Actias truncatipennis is also known as the Mexican Moon Moth. It is an uncommon moth of the family Saturniidae, potentially the only species of the genus that is found in Mexico. The species was first described by Léon Sonthonnax in 1899.

It resembles the Luna moth but is considerably larger, and the bottom of its forewings are more curved. Larvae appear also almost identical to A. Luna, but are presumably larger.

Additionally, similar to A. Luna, this species has seasonal forms with slightly varying appearance, implying multiple yearly generations. This is shown in the lacking or addition of distinct red-brown edges of the wings, and longer, but more slender tails. This form with colored wing-edges may be the spring form.

== Host plants ==
Sweetgum (Liquidambar Stiraciflua), and a species of Walnut are used as food for larvae in the wild, in Mexico.

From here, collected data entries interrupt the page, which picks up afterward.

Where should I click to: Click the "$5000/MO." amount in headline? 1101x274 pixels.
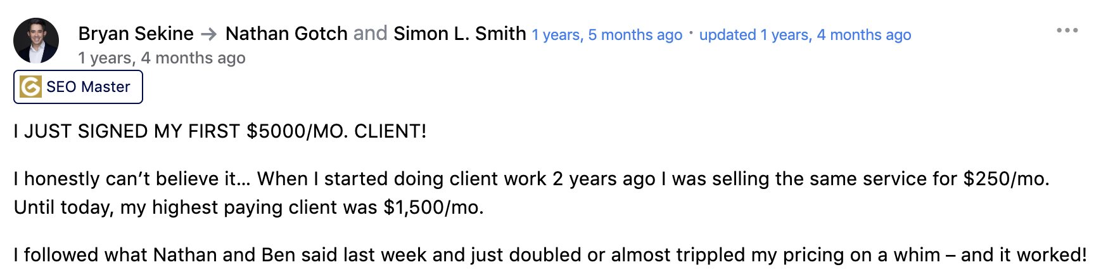pyautogui.click(x=297, y=131)
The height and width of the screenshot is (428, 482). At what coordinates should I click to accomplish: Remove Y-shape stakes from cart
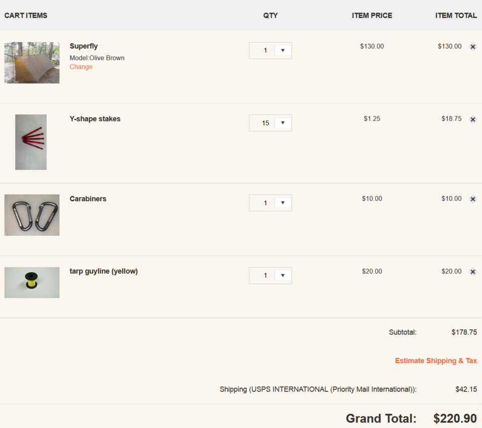472,120
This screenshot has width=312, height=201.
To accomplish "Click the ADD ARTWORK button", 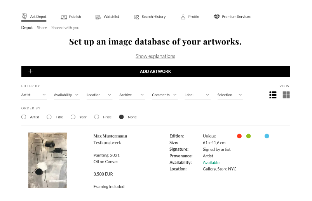I will (x=155, y=71).
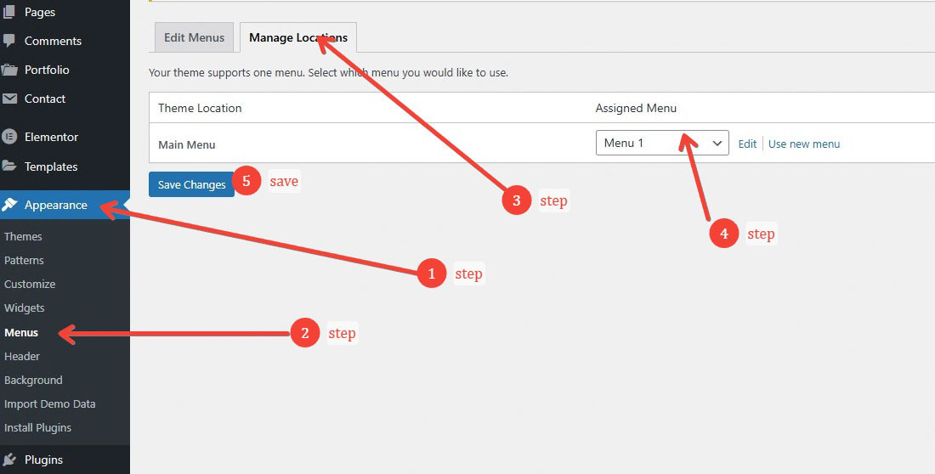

== Development and habitat ==
Larvae and adults are found between March to October in the wild. After this time, winter is spent in diapause in the pupal stage.

Development is divided into 5 instars, meaning the larvae shed their skins 4 times, excluding hatching from the egg. This takes remarkably little time, with some reared examples of the species only taking 18 days from hatching to spinning cocoon. Granted, these individuals were reduced in size. Development was possibly sped up due to extreme heat. The cocoon hatch time is typical, with some examples taking around 27 days.

Habitat is concentrated around the higher elevation, cloud forested regions in the south-east of Mexico, in the states of:

- Hidalgo
- Puebla
- Veracruz
- Querétaro
- San Luis Potosí
- Tlaxcala
- Estado de México
- Possibly parts of Morelos and northern Oaxaca
Their population in the wild seems rather stable, although their range is slowly being threatened by logging.

Just as with A. Luna, A. Truncatipennis is able to hybridize with other species of the Genus, and even with Graellsia. This is due to these two's shared evolution on the American continent, and migration there via the Bering Ice Bridge.

==Usage==

It is reportedly used as a food source for locals of the Sierra Tarahumara and Chihuahua regions in Mexico. Here, the larvae are consumed, and are traditionally called Gusano Gordo or Papalotli.